Quando entras no jogo do populista, ganha o populista…
Um deputado conseguiu, graças aos restantes partidos, ser mais falado nestas últimas semanas do que os restantes 229 deputados. A melhor forma de combater o populismo é ter partidos que se voltem a importar com as pessoas.
Segundo a mais recente sondagem sobre as intenções de votos dos portugueses, o Partido Chega, de Ventura, atinge os 6,2% das intenções, igualando o PCP e ultrapassando o PAN. A prova de que a estratégia de Ventura está a resultar, muito por culpa dos restantes partidos.
Joacine estende o tapete a Ventura, criando conflitos identitários que nunca tiveram grande relevância em Portugal. Portugal é considerado um dos países mais tolerantes do mundo. Somos dos que mais discordamos da ideia da existência de uma “superioridade racial, religiosa ou cultural”. Somos considerados o terceiro país mais pacífico do mundo e estamos no topo como o país mais “gay-friendly”. Portanto, ter alguém como Joacine a puxar cartas identitárias serve apenas para polarizar uma sociedade pouco polarizada. E os Venturas alimentam-se destas polarizações.
Os outros partidos também não ficam bem na figura. Ao mesmo tempo que votam contra a condenação de agressões a profissionais de saúde e professores (mesmo que seja apenas por não concordarem com o texto), apressam-se a condenar Ventura por xenofobia. Ventura recolhe os pontos, à medida que faz manchete em vários jornais. Um deputado conseguiu, graças aos restantes partidos, ser mais falado nestas últimas semanas do que os restantes 229 deputados. Como se os seguidores de Ventura reagissem minimamente a este tipo de indignação parlamentar.

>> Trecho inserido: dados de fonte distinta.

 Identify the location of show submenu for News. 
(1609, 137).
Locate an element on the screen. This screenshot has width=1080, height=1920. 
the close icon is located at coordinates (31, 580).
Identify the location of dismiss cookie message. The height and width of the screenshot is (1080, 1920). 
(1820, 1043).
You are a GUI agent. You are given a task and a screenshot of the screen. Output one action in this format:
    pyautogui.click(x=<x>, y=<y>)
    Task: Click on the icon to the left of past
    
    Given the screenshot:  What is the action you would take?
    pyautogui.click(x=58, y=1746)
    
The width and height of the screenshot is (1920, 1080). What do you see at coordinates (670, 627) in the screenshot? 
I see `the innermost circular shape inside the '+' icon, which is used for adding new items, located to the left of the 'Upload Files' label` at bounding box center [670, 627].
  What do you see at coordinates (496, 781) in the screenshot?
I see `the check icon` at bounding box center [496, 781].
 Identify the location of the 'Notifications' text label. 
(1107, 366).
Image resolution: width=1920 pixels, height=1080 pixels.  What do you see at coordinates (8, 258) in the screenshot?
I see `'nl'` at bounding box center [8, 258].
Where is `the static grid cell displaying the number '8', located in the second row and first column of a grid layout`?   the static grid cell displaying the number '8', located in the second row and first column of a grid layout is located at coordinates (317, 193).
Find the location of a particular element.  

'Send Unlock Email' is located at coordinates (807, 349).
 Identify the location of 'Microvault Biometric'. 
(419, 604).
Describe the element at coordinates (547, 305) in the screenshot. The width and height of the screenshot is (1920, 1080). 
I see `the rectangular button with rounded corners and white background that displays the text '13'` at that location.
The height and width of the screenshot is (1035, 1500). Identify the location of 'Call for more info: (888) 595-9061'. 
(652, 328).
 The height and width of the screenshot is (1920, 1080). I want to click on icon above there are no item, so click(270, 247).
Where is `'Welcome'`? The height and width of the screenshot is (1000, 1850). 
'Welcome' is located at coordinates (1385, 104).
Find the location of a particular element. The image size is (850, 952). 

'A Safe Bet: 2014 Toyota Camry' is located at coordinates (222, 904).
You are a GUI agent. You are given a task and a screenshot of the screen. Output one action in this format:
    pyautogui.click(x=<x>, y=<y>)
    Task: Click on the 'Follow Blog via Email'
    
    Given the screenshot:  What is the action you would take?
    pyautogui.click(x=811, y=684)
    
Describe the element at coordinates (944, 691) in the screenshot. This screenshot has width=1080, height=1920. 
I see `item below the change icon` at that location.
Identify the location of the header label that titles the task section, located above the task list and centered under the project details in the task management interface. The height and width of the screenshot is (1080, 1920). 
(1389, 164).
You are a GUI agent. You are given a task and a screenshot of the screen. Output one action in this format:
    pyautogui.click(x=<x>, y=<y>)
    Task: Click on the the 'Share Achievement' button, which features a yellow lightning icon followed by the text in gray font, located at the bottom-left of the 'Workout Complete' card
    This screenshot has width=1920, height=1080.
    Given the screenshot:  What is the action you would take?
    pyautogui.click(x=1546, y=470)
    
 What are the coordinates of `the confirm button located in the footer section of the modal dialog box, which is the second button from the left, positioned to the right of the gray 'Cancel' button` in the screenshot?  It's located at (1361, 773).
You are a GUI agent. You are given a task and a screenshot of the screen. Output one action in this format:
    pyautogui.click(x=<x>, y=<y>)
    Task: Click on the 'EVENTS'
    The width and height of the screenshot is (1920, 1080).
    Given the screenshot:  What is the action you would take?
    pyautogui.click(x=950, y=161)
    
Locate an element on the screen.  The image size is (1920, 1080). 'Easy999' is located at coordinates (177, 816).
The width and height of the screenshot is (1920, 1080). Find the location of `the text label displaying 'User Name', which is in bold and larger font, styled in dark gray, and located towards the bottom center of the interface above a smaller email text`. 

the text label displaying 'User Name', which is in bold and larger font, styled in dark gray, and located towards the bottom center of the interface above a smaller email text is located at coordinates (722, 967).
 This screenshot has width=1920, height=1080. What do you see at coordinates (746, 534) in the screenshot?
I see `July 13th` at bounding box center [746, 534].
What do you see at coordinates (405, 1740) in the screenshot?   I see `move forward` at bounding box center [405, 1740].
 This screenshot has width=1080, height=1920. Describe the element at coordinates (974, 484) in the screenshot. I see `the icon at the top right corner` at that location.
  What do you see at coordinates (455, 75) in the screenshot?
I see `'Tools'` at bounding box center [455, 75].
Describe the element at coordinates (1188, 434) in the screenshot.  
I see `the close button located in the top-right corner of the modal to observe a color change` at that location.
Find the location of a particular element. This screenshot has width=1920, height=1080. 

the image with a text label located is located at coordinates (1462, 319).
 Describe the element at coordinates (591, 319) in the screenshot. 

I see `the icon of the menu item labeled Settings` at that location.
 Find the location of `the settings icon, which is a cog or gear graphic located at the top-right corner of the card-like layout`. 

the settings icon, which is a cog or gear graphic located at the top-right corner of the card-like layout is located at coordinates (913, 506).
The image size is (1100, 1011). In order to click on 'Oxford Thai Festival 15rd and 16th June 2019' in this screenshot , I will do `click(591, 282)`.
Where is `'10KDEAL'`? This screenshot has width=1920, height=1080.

Não só isso, como continuar a chamar racista a Ventura vai do inútil ao contraproducente. Primeiro, porque Ventura não é um racista, é um populista. Temos inclusive a sua tese de doutoramento, em que dizia estar preocupado com “a expansão dos poderes policiais”, com a “estigmatização das minorias” e “o discurso do medo”. Mas percebeu que ganha votos com o discurso de soluções fáceis para problemas difíceis, que tanto agrada a uma direita de pensamento básico, que consegue viver com o paradoxo de acusar os imigrantes de roubarem os seus empregos, ao mesmo tempo que são uns preguiçosos que parasitam a Segurança Social (apesar de terem contribuído com 651 milhões de euros para o sistema, em 2018).
A preocupação com Ventura, sobre questões raciais, começará no dia em que surgir o discurso da “pseudoespeciação”… a tentativa de desumanizar outras raças ou etnias. Aí, sim, temos um problema grave que não deve ser tolerado pelo Parlamento em nenhuma circunstância.
Então, como combater Venturas? A melhor forma de combater o populismo é ter partidos que se voltem a importar com as pessoas.
Enquanto Joacine vai ao Parlamento pedir a restituição do património às colónias, as pessoas estão preocupadas em chegar ao final do mês com dinheiro no bolso. Enquanto o PAN ocupa o espaço mediático promovendo o medo, a pseudociência relativamente ao 5G, as pessoas estão preocupadas por causa da precariedade do seu emprego. Enquanto o PSD e o CDS se perdem nas suas lutas internas, apresentando poucas ou nenhumas medidas para melhorar as condições de vida dos portugueses, as pessoas procuram alternativas a quem não oferece nenhuma. Enquanto se fala na possibilidade de injetar mais umas centenas de milhões de euros no Novo Banco, as pessoas querem mais investimento nas pensões e cuidados de saúde, cada vez mais degradados (facto que, ainda há pouco tempo, era negado pela ministra da Saúde). As pessoas concluem que para os bancos nunca falta dinheiro e para a melhoria dos serviços públicos nunca há.
Há um contrato social entre o Estado e a sua população. As pessoas pagam os seus impostos para obterem bons serviços públicos e para que os seus problemas sejam ouvidos e resolvidos. E quando sentem que esse contrato não é cumprido, surgem os populistas. A corrupção, por exemplo, é um dos factores que mais minam a confiança na democracia (1,2). E, no entanto, Portugal regride nesta área porque pouco faz para resolver este problema. Está na altura de abandonar a hipocrisia, as lágrimas de crocodilo e assumirem a vossa culpa.
Acabo citando um excelente artigo sobre o tema:
“A elite política falha esmagadoramente em ver a sua própria culpabilidade na ascensão do populismo. Na melhor das hipóteses, distancia-se das pessoas comuns e muitas vezes expressa abertamente o ódio por elas. É muito comum ouvir figuras da elite e os seus companheiros de viagem intelectuais descreverem grandes faixas da população como estúpidas, robóticas e inerentemente racistas. Quando a elite adota uma visão tão desdenhosa do público, não se deve surpreender quando devolverem o favor.”